This week’s lab shows you how to use the ggplot2 package to visualize datasets and how visualization plays a crucial role in data exploration.

Why data visualization?

Why is data visualization an important topic? On the face of it, you might wonder why we need to dedicate any time to this topic. Aren’t plots really easy now that we all have computers? And isn’t making plots and figures one of the last things that we do for a project or lab report, after we’ve figured everything out? Why start with this? Since a picture (or visualization) is worth a thousand words, take a moment to explore the data visualizations linked below.

After a few minutes, be prepared to share with the class one thing you noticed about one of the visualizations that you think made it effective at conveying information.

Visualizations have an important role to play in nearly every stage of a data science project. High-quality visualizations help people to understand your results and can activate their curiosity about your work and ideas. Creating visualizations in R is also easy and fun, and learning how to make them will help you become more comfortable with using R and RStudio. You will quickly see how simple it is to make colorful and eye-catching plots!

You should refer back to the Data Visualization interactive tutorial from CDS 101 when working on this lab.

About this week’s dataset

You will be exploring a tidied dataset scraped from the website reelgood.com on movies streamed on four big platforms (Netflix, Prime Video, Hulu, Disney+), which is automatically loaded into the variable streaming for you in the RMarkdown file for your lab report.

To explore the dataset, type the following in the Console tab of RStudio (you will need to run the set-up chunk in the RMarkdown file first):

View(streaming)

Variables

This is a tabular dataset with 1000 observations on the following variables:

Variable Type Description
title chr title of the movie
year int the year in which the movies was created
age chr appropriate target audience
im_db dbl IMDB rating
rotten_tomatoes dbl Rotten Tomatoes rating
runtime int the length of the movie
streaming chr the platform which the movie is streamed on
main_language chr the main language which the movie uses

Sources

Visualization by Example

  1. In your lab report, create an R code block that contains the following code:

    qplot(x = im_db, binwidth = 0.5, data = streaming)

    To run the code, either click the green “play” button in the upper right corner of the R code block or, while your cursor is inside the code block, press <CTRL>-<SHIFT>-<ENTER>. This should create a plot called a histogram.

    After creating the histogram, look at the im_db column in the data table you can view with View(streaming) and compare it with the histogram.
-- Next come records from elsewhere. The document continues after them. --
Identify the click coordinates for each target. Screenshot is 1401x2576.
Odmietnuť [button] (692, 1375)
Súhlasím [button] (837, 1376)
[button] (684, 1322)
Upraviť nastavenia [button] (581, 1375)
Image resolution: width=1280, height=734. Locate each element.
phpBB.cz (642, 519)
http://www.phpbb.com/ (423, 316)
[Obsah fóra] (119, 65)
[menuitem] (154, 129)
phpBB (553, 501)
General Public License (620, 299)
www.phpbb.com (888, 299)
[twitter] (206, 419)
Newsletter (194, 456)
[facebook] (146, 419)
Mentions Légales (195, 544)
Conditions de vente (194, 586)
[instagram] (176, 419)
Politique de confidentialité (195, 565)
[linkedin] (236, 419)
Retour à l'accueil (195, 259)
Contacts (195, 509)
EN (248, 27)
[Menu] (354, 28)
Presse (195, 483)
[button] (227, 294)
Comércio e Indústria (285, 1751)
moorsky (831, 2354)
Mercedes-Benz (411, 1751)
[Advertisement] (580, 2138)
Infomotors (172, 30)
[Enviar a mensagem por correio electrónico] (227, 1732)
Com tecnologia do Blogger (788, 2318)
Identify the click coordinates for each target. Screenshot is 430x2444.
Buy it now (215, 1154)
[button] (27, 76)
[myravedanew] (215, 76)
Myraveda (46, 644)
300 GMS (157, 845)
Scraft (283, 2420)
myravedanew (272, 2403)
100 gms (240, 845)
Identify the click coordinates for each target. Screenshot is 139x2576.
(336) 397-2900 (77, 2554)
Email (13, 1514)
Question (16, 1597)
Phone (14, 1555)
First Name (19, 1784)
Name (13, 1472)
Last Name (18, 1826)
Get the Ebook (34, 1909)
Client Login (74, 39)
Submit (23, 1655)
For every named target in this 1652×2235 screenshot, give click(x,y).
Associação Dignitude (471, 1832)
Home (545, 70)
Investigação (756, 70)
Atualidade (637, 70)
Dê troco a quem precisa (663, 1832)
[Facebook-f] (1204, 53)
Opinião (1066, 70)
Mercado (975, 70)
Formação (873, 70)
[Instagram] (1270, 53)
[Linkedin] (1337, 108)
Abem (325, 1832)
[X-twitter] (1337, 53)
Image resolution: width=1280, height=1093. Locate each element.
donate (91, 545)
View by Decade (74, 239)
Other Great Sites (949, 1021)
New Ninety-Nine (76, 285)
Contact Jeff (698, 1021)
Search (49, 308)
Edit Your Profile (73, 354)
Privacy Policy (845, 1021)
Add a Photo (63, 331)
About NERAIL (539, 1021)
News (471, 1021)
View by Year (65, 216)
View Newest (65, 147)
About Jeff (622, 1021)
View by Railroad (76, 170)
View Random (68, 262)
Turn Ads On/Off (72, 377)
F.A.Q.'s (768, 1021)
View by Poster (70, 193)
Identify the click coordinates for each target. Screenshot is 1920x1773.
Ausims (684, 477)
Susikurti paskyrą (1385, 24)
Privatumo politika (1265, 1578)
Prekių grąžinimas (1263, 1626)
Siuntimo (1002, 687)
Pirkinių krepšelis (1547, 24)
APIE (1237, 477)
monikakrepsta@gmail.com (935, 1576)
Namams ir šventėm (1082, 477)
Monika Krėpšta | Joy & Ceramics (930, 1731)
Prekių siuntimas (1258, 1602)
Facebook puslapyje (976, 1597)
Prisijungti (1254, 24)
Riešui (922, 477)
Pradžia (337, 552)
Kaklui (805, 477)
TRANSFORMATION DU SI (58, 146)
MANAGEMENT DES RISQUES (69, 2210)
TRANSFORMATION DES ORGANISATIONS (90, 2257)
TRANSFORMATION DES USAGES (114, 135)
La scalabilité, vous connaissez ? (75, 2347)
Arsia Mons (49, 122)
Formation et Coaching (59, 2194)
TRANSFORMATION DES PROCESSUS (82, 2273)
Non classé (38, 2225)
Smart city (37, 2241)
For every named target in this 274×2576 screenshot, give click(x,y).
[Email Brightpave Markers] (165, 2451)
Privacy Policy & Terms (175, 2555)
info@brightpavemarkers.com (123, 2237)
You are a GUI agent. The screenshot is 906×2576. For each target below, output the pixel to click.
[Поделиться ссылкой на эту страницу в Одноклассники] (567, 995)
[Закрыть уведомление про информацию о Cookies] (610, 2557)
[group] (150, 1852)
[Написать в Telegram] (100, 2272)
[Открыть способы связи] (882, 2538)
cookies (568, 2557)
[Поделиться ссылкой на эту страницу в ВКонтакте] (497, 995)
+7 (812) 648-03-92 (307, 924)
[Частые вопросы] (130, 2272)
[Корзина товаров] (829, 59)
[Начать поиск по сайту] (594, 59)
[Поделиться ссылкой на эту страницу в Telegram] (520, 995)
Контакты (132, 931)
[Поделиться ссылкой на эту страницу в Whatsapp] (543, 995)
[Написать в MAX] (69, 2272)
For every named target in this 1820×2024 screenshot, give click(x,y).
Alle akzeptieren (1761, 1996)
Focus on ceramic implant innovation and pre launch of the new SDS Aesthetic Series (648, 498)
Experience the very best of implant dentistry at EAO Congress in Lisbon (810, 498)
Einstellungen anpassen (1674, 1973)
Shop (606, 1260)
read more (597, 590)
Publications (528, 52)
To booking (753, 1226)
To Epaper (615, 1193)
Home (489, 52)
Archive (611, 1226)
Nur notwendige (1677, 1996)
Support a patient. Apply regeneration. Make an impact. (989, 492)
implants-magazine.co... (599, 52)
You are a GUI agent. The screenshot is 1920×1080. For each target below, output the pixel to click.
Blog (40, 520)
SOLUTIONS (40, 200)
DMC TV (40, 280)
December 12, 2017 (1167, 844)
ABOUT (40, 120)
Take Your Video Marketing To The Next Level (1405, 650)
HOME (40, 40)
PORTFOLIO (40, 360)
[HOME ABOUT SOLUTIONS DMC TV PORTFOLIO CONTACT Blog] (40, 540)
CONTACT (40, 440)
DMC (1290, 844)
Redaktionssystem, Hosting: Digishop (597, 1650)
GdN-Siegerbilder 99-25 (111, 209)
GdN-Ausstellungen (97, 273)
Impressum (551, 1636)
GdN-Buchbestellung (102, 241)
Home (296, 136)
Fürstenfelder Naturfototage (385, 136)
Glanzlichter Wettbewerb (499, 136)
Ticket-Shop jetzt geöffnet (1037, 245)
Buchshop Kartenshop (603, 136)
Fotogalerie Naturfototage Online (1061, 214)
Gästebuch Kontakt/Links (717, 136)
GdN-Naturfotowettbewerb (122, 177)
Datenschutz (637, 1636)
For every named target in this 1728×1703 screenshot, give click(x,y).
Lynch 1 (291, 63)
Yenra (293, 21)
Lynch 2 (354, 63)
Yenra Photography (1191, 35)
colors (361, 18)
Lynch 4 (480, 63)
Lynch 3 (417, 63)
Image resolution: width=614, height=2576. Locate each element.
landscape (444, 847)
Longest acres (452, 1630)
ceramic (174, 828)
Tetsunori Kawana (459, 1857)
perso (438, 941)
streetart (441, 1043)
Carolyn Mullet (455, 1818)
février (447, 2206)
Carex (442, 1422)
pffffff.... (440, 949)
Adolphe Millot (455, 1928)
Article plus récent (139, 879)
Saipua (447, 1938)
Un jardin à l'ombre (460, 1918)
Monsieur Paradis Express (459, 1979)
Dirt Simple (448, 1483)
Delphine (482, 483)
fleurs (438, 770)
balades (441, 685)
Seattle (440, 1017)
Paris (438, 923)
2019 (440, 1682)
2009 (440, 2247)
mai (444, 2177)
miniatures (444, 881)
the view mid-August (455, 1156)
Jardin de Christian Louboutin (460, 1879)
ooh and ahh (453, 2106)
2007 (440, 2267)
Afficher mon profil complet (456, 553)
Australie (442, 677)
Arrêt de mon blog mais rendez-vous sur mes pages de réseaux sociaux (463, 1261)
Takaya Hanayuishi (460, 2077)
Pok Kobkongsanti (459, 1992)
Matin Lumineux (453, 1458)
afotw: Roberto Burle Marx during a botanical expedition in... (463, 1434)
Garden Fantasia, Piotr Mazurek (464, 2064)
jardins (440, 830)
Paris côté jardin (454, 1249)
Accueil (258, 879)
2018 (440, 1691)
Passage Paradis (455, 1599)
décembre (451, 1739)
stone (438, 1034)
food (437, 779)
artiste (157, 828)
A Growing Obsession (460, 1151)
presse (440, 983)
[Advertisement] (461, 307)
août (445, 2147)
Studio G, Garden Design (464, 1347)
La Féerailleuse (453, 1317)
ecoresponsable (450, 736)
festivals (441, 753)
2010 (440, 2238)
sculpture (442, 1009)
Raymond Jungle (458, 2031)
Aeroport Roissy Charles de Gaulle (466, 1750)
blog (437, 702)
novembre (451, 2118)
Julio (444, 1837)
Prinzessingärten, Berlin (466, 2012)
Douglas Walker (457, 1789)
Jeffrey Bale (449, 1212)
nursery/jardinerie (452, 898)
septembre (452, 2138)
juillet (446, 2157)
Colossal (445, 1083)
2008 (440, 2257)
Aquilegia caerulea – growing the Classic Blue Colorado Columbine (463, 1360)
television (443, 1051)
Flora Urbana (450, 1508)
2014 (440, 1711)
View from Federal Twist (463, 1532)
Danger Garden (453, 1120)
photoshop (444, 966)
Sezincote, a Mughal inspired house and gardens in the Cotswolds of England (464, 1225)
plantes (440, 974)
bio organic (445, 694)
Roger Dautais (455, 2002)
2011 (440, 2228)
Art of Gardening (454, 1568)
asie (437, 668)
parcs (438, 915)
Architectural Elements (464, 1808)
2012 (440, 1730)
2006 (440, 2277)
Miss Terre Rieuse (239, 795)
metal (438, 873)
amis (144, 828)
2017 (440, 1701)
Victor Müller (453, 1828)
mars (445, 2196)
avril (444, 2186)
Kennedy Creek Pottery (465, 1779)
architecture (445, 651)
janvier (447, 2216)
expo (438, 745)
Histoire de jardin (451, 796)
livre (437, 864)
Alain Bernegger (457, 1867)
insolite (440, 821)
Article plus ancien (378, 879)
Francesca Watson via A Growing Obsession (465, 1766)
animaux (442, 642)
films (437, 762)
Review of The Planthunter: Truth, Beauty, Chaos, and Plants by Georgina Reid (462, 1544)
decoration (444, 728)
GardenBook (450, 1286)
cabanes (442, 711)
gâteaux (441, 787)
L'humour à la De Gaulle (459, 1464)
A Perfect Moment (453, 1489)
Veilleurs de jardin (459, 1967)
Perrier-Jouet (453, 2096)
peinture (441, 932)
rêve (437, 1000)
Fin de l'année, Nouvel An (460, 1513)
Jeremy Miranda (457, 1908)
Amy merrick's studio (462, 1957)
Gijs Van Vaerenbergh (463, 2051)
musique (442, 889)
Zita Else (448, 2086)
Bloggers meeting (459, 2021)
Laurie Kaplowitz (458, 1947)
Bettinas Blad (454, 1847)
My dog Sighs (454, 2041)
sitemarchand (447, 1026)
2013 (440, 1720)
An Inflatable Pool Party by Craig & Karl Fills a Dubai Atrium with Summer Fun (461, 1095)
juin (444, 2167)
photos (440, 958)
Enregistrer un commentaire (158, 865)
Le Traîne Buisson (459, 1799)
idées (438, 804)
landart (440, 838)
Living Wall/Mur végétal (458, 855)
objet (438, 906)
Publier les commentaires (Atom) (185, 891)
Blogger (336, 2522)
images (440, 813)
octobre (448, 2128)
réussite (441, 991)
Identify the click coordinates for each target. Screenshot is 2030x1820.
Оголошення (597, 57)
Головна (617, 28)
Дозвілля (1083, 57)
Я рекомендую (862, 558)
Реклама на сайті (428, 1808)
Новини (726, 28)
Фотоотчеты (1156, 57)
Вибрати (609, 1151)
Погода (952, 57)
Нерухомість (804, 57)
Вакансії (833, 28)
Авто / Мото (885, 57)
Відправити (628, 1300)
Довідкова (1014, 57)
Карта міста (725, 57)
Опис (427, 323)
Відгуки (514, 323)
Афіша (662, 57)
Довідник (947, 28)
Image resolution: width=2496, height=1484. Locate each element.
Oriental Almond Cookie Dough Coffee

Then, describe what the histogram is doing with the data in this column.

    When you have finished this exercise, commit your work.

  2. It is simple to add additional arguments to the aesthetic input aes() that change the way data are shown, which can reveal trends that were previously hidden from view.

    Let’s see what the fill argument does to our histogram. Write the following code in your lab report:

    qplot(
      x = im_db, 
      binwidth = 0.5, 
      fill = main_language,
      data = streaming
      )

    Run the block and look at the output. Then answer the following questions:

    • What did adding fill = main_language do?
    • What language are most of the movies in this database?

    When you have finished this exercise, commit your work.

Tip

As you can now see, changing one of the inputs in your ggplot2 code can have a substantial effect on the way your visualization looks. When a visualization reveals new information, we should describe and interpret it in our lab reports.

  1. Describe the shape (skewness and modality) of the English and Foreign IMDB rating distributions, and where they seem to be centered around. Upon your visual inspection, does there appear to be a tangible difference in the average IMDB rating for these two distributions?

    Based on your experience of watching movies in recent years, is this a result that you would have expected to see? (Explain why or why not.)

    When you have finished this exercise, commit your work.

  2. If we have a lot of categories, it can be confusing to try to break our graph down by colors. (If you want an example, try temporarily replacing the main_language variable with the age variable, but make sure to change it back again afterwards!)

    An alternative to coloring is to create a separate sub-plot for each category. In the ggplot2 library, sub-plots are called “facets”.

    Add this code in a new code block in your lab report:

    qplot(
      x = im_db, 
      binwidth = 0.5, 
      facets = ~ age,
      data = streaming
      )

    Then answer the following questions:

    • How many facets are there?
    • What does each faceted sup-plot represent? (Hint: what is the variable we are faceting over?)
    • Which facet’s distribution contains the most movies?

    A note on faceting

    When faceting, we have to specify the faceting argument with a tilde symbol: ~, e.g.

    facets = ~ age

    We will learn more about the tilde symbol later on in the course.

Scatterplots

  1. Let’s further explore the data using another type of visualization, the scatter-plot.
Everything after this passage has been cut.